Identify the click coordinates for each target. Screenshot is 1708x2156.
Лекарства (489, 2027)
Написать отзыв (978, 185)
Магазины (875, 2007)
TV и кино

▶ _Brief_
Without leaving anything out, repeat the data exactly.

▶ _Response area_
Identify the click coordinates for each target. Screenshot is 1708x2156.
Лекарства (489, 2027)
Написать отзыв (978, 185)
Магазины (875, 2007)
TV и кино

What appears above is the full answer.